И, не смотря на традицию говорить исключительно хорошее в связи с датами, речь будет не только онтологически-восторженная, но и товарищески-критическая. Другой, наверное, он и сам бы не заинтересовался. Панегирики все давно отзвучали и отскучали…
Взломщик, но не фильм
Да, он с его «Гражданской Обороной» появился на кассетах тогда, когда уже было что взламывать в плане иерархий. Фраза универсальная, и через первый, узкий смысл, мы неизбежно переходим во второй – наиболее важный, политический. Иерархии слушаемых в СССР миллионами ушей и умов рок-групп году к 1988-му имели место во всевозможных хит-парадах, в богатой тогда и конкурировавшей за имена советской прессе. «Аквариум», «Алиса», «Наутилус Помпилиус», «Кино», «Бригада С» — о ком только ни писали (от «Огонька» до «Московского комсомольца»). К тому моменту (я беру 1988-й, хотя сам-то услыхал только в 89-м впервые) и зарубежный рок, особенно металл, уверенно завладевал нашей аудиторией, разбрасывая вокруг себя ошмётки советской эстрады и ВИА.
И вот среди этой весьма профессионально (тогда это слово не звучало, но смысл — тот), всё быстрее и техничнее исполняемой музыки десятков групп – возникает жутчайший по качеству панк, хотя и термин «панк» появляется после, лишь догоняя эту скорость звука по траектории Омск — Москва.
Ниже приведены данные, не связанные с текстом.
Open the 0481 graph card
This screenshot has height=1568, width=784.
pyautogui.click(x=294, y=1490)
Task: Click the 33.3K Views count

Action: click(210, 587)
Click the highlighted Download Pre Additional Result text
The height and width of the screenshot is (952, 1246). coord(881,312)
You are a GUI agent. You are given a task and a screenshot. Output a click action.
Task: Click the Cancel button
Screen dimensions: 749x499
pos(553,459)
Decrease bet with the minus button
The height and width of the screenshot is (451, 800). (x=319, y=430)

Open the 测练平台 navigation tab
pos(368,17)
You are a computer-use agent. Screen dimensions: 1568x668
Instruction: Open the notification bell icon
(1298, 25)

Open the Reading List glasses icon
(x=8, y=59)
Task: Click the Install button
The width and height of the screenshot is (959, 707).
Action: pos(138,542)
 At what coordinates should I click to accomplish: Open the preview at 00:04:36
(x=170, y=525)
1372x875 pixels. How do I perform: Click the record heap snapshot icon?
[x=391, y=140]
Кассета Wagdoms SL-90, на которой одноклассник Андрюха Некрасов дал мне послушать Г.О. – ещё и собственным качеством снижала впечатление, но… Оно было позитивным! И настолько этот новый элемент небольшой, кассет в шесть, аудио-коллекции перестроил отношение к остальному, что даже зарубежные трэш-металлюги, которых мы успели тоже взвесить и проранжировать, отступили со своим гитарно-барабанным натиском.
Тут был натиск иного плана – смыслового! И усилия песнями прилагались ко взлому иерархии социальной. И Егор легко пробуждал понимание – даже остервенело перекрикивая себя «Солженицын писал о совсем другом!!!» (может, прав был – просто мы тогда не поняли?)
Да, бунтарей тогда хватало – я не случайно вспомнил в подзаголовке «Взломщик». Кинофильм, по сути выводивший панк-культуру и вообще всех «нефоров», то есть социальные меньшинства, из их прежнего нелегального «гетто» на уровень всесоюзный, и надо было уже определяться, кто ты: металлист, брейкер, панк, рокер, любер…
Однако взвесив на одних весах весь политический нажим наличных альбомов «Алисы» (из которых самый политизированный был, конечно, «БлокАда», а не «Шестой лесничий» — который музыкально мне нравился больше) и самиздат Г.О., ты понимал, что пусть и с глубоко подвальным звуком, но любой 30-минутный миниальбомчик Г.О. перекрывает легко по «прыжкам в высоту» усилия Кинчева.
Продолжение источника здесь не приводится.